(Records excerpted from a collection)

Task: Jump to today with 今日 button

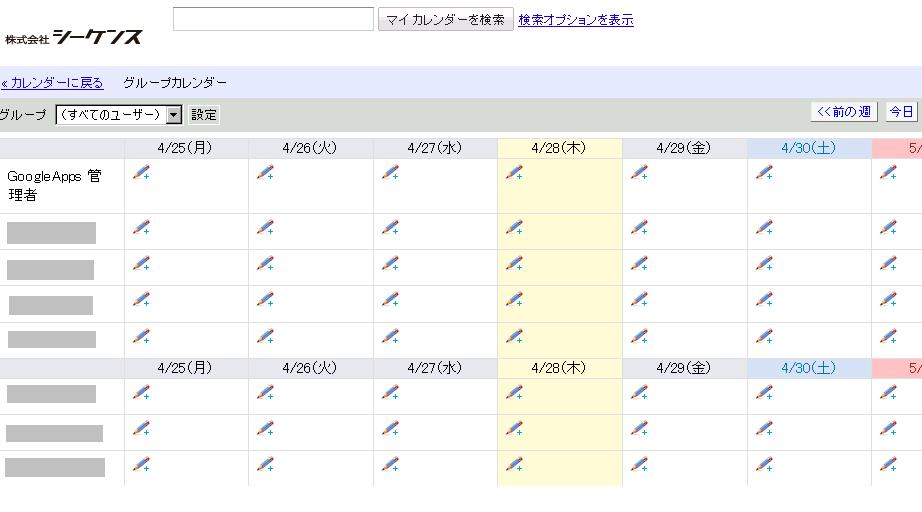Action: (x=901, y=112)
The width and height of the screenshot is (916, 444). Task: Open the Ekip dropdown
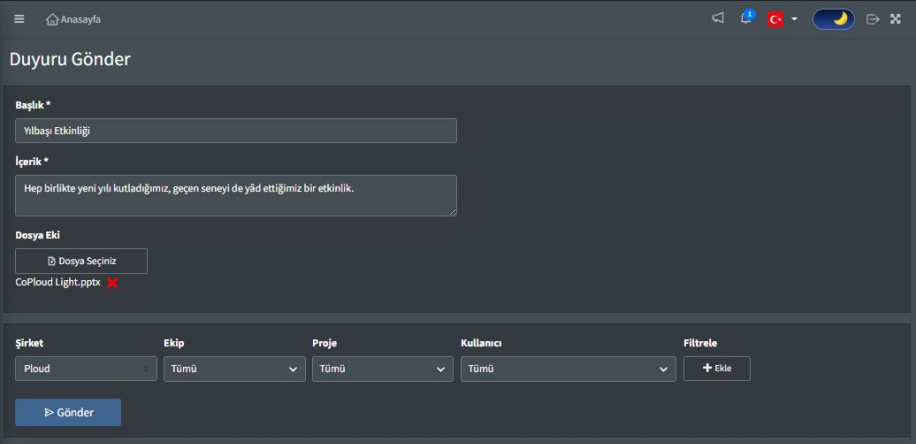pyautogui.click(x=234, y=369)
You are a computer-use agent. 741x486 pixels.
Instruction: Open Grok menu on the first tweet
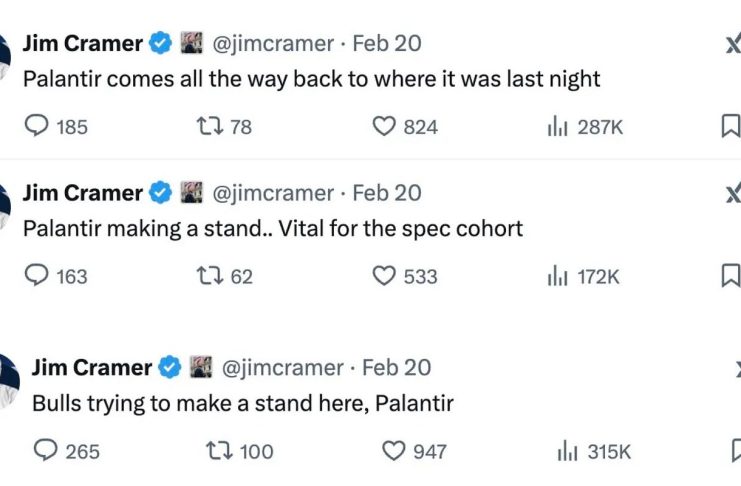pos(732,43)
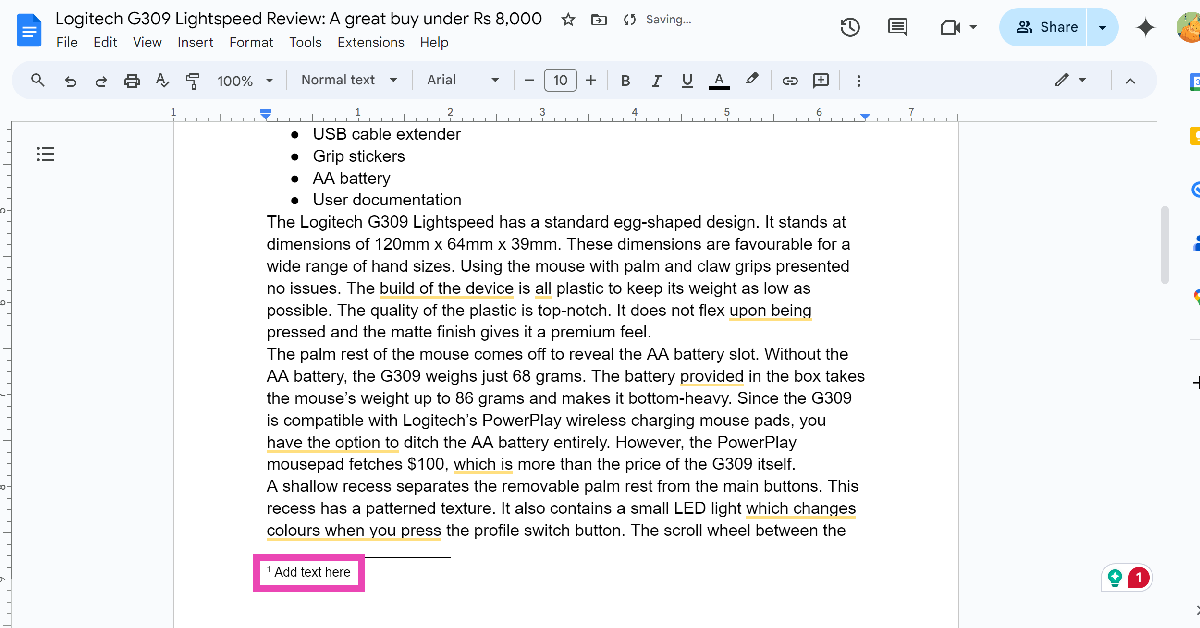Image resolution: width=1200 pixels, height=628 pixels.
Task: Toggle italic formatting
Action: (x=656, y=80)
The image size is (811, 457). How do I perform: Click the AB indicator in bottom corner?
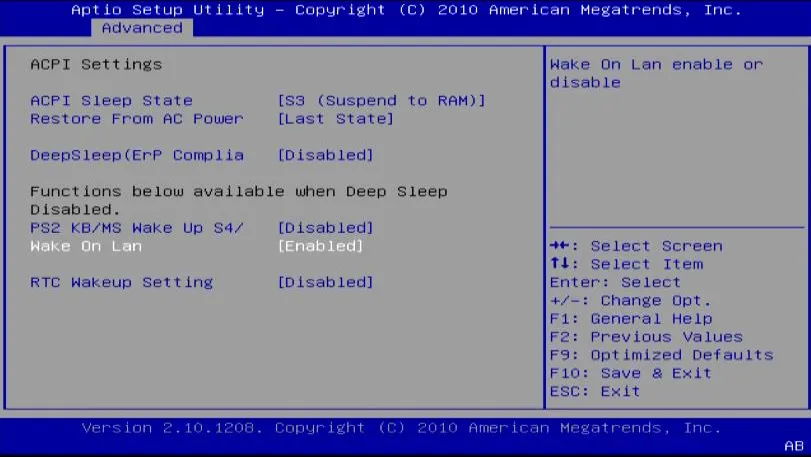(x=793, y=446)
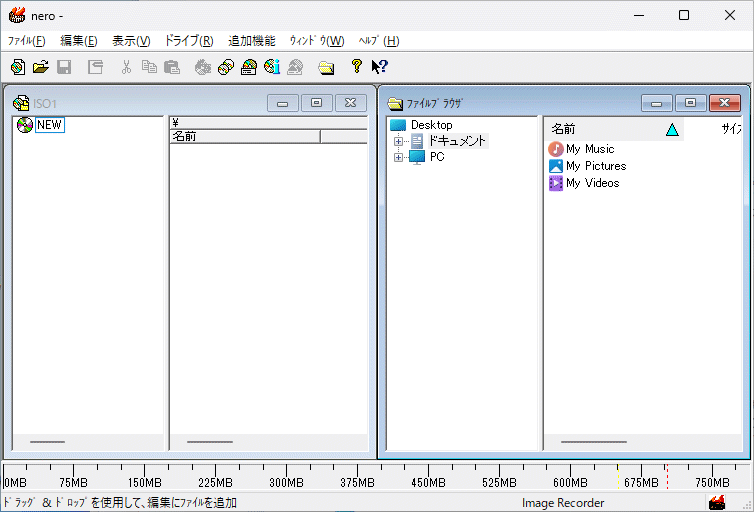Click the Disc Info toolbar icon
Viewport: 754px width, 512px height.
pos(272,67)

### PROBLEM STATEMENT
The records above should be written out exactly, and the images dropped.

### SOLUTION TO THE EXERCISE
Task: Jump to today with 今日 button

Action: (x=901, y=112)
The width and height of the screenshot is (916, 444). Task: Open the Ekip dropdown
pyautogui.click(x=234, y=369)
You are a computer-use agent. 741x486 pixels.
Instruction: Open Grok menu on the first tweet
pos(732,43)
Image resolution: width=1200 pixels, height=628 pixels.
Task: Toggle italic formatting
Action: (x=656, y=80)
The image size is (811, 457). How do I perform: Click the AB indicator in bottom corner?
(x=793, y=446)
Click the Disc Info toolbar icon
Viewport: 754px width, 512px height.
pos(272,67)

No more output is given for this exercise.